I am glad to be a part of people who love their babies and share that love & knowledge w/others of like-mind. 
And April, I am looking foward to meeting you in Hilton Head! not to forget Rose & Lily! And Kitzi says "I would never forget those two!"


----------



## uniquelovdolce (Mar 10, 2010)

oh april i know exactly what you mean as i ditto everything u have said !!!! happy 1 yr anniversary to u , rose & lily !!!!! love u guys .. 
dolce sens special kissies to lily !


----------



## Lacie's Mom (Oct 11, 2006)

April -- I'm so glad that you, precious Lily and sweet Rose found SM and joined in our fun and craziness. We love having you as a friend, contributor and member of our SM family. Truly can't believe it's ONLY been a year. 

And I whole heartedly agree with all that you said in your op.


----------



## aprilb (Jul 9, 2010)

**DATA SUPPLIED**
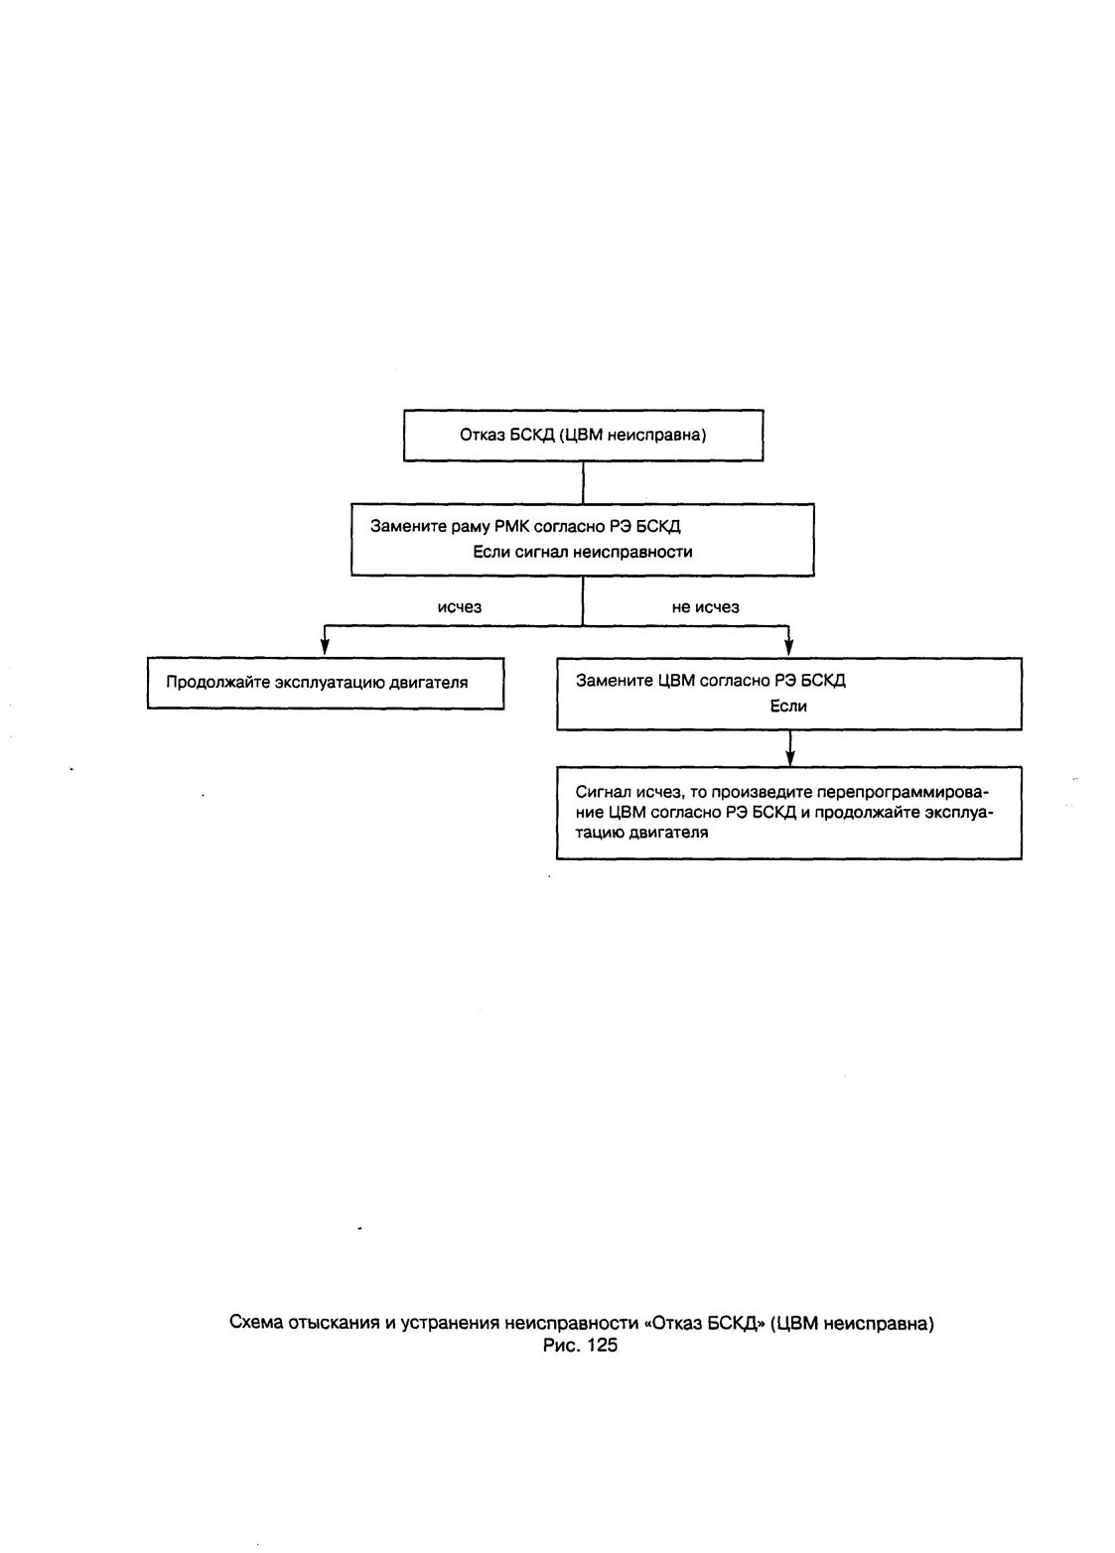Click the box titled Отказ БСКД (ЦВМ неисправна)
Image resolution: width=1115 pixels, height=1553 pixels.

...

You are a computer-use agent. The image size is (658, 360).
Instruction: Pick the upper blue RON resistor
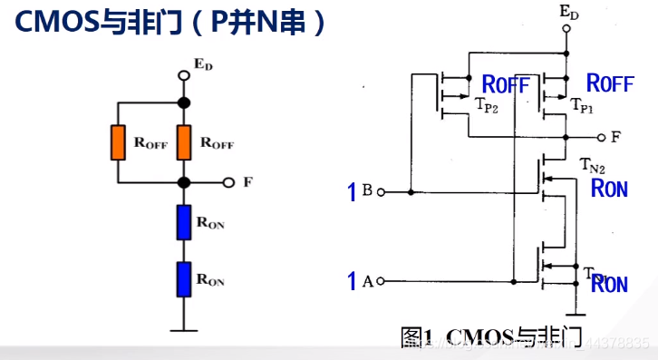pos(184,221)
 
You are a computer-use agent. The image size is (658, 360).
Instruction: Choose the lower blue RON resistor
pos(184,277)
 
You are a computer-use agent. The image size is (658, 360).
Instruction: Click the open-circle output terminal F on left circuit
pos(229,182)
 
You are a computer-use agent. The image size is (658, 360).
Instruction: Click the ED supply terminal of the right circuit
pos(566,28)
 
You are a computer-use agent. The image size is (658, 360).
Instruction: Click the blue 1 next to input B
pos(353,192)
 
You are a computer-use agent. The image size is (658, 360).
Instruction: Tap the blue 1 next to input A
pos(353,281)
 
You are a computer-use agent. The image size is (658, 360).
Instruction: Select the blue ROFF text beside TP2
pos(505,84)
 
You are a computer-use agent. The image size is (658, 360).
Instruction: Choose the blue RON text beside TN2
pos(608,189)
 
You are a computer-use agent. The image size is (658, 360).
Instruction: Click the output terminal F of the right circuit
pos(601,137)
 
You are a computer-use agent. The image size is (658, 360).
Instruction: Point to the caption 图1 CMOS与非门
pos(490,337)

**REQUIRED TASK 1**
Answer these questions from the forum thread, one per line:
(a) Where is the first poster looking forward to meeting April?
(b) What does uniquelovdolce wish April, Rose and Lily?
(c) What three roles does Lacie's Mom say April has in the SM family?
**REQUIRED TASK 2**
Sum up the forum thread in two sentences.
**REQUIRED TASK 3**
Print the forum thread from "I am glad to" up to and including "love u guys ..".

**PROBLEM SOLUTION 1**
(a) Hilton Head
(b) A happy 1-year anniversary
(c) Friend, contributor and member

**PROBLEM SOLUTION 2**
One poster in the forum thread looks forward to meeting April in Hilton Head, and uniquelovdolce wishes April, Rose and Lily a happy one-year anniversary. Lacie's Mom is glad that April, Lily and Rose found SM, calls April a friend, contributor and member of the SM family, and agrees with everything April said in the op.

**PROBLEM SOLUTION 3**
I am glad to be a part of people who love their babies and share that love & knowledge w/others of like-mind. 
And April, I am looking foward to meeting you in Hilton Head! not to forget Rose & Lily! And Kitzi says "I would never forget those two!"


----------



## uniquelovdolce (Mar 10, 2010)

oh april i know exactly what you mean as i ditto everything u have said !!!! happy 1 yr anniversary to u , rose & lily !!!!! love u guys ..